-- What is needed --
Repeat the line that contains "This screenshot has height=389, width=793." exactly, along with each following line up to and including the last line of the entries.

[Information shown Boundary: Start]

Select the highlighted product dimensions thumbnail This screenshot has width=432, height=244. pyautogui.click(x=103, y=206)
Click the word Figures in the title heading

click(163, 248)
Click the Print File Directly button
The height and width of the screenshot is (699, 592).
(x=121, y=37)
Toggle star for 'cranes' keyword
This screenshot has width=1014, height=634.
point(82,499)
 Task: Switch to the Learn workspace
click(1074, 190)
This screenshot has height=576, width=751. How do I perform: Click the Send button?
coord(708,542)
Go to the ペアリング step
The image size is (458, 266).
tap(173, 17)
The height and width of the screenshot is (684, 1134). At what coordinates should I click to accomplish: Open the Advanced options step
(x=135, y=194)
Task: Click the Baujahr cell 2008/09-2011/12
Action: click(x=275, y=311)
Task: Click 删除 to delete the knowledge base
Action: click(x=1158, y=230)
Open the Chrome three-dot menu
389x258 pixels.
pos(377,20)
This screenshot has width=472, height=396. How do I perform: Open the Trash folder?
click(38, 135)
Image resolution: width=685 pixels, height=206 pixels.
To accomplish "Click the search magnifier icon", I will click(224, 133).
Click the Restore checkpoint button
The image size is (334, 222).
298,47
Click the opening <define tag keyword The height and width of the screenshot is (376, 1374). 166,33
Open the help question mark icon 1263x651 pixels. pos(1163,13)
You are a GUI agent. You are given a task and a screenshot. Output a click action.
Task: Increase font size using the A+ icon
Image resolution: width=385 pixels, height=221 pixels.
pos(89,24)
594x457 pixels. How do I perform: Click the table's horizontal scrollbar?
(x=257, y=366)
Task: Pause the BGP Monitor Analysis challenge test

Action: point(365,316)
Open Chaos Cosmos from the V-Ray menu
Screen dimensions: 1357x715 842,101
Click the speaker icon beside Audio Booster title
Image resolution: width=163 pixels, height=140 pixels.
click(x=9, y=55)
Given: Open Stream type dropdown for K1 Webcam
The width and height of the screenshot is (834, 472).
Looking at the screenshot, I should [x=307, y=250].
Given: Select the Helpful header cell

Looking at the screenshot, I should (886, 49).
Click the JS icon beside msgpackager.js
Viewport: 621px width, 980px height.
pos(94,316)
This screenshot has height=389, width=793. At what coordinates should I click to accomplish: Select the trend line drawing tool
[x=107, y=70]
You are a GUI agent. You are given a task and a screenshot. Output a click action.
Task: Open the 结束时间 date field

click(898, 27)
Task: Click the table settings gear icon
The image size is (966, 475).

[Information shown Boundary: End]

-- Response area --
This screenshot has height=389, width=793. At what coordinates should I click to accomplish: Select the trend line drawing tool
[x=107, y=70]
You are a GUI agent. You are given a task and a screenshot. Output a click action.
Task: Open the 结束时间 date field

click(898, 27)
Task: Click the table settings gear icon
The image size is (966, 475).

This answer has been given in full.